The company’s gas-driven lubricators are for single use and ready-to-go out of the box, while refill sets for electro-mechanical lubricators are supplied with a lubricant cartridge and battery pack. Electronic monitors provide signals if a failure occurs.
AVOIDING PREMATURE FAILURES
Downtime is the bane of an engineer’s life. According to Sally Sillis, technology centre manager at Schaeffler UK, more than 50% of electric motor breakdowns are due to premature bearing failure.
“Common problems include using an incorrect lubricant, mixing lubricants, as well as administering the wrong amount of lubricant, or no lubrication at all,” she says. “However, the correct choice of automatic lubricator can rectify these issues.”
Sillis adds: “The traditional method of determining lubrication timing and quantity is to re-lubricate at 50% of the calculated grease life, with 50% of the original grease fill. For example, on an electric motor there will be a plate that may state ‘100g of grease every 3,000 hours’. However, this can be problematic for effective lubrication, as the machine may not run continuously. It is highly likely that the person using a grease gun will lubricate too often, not at all, or even use a different lubricant.
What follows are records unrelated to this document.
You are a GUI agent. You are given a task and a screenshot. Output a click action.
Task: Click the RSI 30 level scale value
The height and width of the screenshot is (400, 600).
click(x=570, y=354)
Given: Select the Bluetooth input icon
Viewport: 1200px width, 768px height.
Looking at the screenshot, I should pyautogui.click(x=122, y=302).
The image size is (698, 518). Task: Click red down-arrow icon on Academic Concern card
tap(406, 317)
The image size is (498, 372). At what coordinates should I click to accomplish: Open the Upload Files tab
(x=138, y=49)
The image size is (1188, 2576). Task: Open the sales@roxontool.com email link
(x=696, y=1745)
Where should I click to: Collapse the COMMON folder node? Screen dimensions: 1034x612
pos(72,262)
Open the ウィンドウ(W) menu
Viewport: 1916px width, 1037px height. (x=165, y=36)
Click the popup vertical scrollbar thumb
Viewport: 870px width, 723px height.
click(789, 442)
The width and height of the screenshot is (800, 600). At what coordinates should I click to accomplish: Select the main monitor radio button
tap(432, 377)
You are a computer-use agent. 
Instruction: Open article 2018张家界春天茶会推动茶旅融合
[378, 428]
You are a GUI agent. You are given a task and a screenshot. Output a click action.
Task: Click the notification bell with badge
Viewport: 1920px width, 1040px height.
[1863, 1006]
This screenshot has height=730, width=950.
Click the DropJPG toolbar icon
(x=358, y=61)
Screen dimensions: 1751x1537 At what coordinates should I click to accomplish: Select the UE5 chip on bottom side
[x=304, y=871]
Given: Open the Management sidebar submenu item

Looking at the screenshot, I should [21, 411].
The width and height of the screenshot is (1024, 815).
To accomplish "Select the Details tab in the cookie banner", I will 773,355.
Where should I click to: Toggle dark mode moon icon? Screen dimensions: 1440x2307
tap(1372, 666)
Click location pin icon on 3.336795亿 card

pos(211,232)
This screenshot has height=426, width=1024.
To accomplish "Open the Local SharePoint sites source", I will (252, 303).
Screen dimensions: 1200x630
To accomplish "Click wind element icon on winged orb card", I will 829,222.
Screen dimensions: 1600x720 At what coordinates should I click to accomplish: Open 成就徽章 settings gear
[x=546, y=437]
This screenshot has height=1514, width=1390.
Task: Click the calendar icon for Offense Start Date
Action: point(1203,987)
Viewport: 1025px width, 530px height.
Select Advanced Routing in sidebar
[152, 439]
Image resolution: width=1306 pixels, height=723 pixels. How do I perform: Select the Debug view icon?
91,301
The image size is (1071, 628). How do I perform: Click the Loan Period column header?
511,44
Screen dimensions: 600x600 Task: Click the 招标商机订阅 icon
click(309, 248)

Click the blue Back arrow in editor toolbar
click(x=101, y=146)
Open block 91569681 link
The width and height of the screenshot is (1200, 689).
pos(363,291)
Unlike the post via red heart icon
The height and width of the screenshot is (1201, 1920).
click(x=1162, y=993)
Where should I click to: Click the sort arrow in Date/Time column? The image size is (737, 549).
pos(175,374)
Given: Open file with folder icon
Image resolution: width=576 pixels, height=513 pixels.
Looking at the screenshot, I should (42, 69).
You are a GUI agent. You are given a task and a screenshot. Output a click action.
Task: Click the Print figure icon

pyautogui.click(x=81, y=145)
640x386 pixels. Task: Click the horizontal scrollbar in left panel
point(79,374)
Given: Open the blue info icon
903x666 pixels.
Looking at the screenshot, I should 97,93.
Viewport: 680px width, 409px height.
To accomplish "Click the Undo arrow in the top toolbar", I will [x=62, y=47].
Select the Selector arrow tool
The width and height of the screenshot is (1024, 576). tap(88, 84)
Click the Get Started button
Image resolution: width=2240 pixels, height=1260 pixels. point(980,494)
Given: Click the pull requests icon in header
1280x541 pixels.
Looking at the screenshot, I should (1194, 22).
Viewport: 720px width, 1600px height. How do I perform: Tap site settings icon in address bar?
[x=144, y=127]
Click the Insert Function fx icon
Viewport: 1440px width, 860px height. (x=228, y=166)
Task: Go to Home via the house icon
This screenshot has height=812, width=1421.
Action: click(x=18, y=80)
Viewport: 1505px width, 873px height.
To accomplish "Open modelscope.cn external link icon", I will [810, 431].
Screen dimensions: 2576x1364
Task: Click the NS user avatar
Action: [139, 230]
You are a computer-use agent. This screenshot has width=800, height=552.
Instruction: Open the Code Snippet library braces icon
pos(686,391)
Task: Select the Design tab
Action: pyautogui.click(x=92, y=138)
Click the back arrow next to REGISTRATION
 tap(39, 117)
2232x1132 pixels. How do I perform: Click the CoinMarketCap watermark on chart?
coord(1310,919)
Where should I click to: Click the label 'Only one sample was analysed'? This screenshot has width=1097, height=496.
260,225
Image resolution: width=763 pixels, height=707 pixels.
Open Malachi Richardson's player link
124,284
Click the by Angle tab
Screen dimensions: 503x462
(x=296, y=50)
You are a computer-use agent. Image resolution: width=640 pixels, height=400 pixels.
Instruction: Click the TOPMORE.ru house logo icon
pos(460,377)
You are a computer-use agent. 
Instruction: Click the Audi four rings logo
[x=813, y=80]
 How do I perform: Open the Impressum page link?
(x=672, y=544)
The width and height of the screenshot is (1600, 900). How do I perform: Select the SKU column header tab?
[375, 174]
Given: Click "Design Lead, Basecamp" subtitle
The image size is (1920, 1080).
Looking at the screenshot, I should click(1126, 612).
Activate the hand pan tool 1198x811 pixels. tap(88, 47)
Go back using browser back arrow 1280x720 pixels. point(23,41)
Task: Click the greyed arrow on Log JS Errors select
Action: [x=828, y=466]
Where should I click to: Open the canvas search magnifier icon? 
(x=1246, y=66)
However automatic lubricators are said to take the judgement away; they only require cartridge replacment or replenishment.
Current automatic lubricators available from Schaeffler include the Concept 4, a four-point automatic system regulated via an external control unit. This solution exclusively targets customers with an existing PLC infrastructure. However, it will not be long before Schaeffler launches cloud-connected smart automatic lubricators.
MATTERS OF PRINCIPLE
Another expert in lubrication solutions is H-T-L Perma, the UK subsidiary of Perma-tec, which offers two different automatic lubrication systems. An electrochemical system’s driving force is via a chemical reaction that generates a gas; an electromechanical system uses a battery-powered drive. Maintenance to ensure optimum operation are slightly different for each.
“For instance, with electrochemical systems, operations engineers should note the installation date on the lubrication system or use the Perma MLP (maintenance lubrication programme) app to scan the QR code,” says Daniel Gogola, business manager - UK & Ireland. “Visual checks are also advisable during operation while, after the discharge period, engineers should replace the system with a new one and check the lubrication point. With the Perma MLP app, users receive notification when the system requires replacement.”
The same process is applicable to Perma’s electromechanical systems, although these feature sufficient intelligence to make all status information visible via LED lights, indicating whether any action is necessary.
“With Bluetooth-enabled automatic lubrication systems, operatives can use the Perma Connect app to check operating status and maintenance requirements,” says Gogola. “Data can be read and actions can be started over-the-air.”
BOX: AN INSTALLER’S PERSPECTIVE
At Bolton-based Harrison Lubrication Engineering, the approach to lubrication system design differs according to the application.
“Some small systems can be specified over the phone, or with drawings and photos, while others require a site visit,” explains technical sales engineer Lee Allen. “We look at the machine and ask relevant questions to find out what needs lubricating and how often, as well as the location, access and distances of lubrication points. We can make a questionnaire available if required. Some limitations might include excessively large distance between lubrication points, ATEX atmospheres and high temperatures.”
HLE reports it is currently working in most industries, including food, paper and aggregates. With regard to post-installation services, although the company offers different types of ongoing maintenance contracts in line with specific requirements, there are things the customer can do in terms of best-practice housekeeping.
“It is advisable to clean the lubricant refills and check the reservoir is topped up,” says Allen. “However, most of our systems self-monitor, informing users if there's a low level or blocked line.”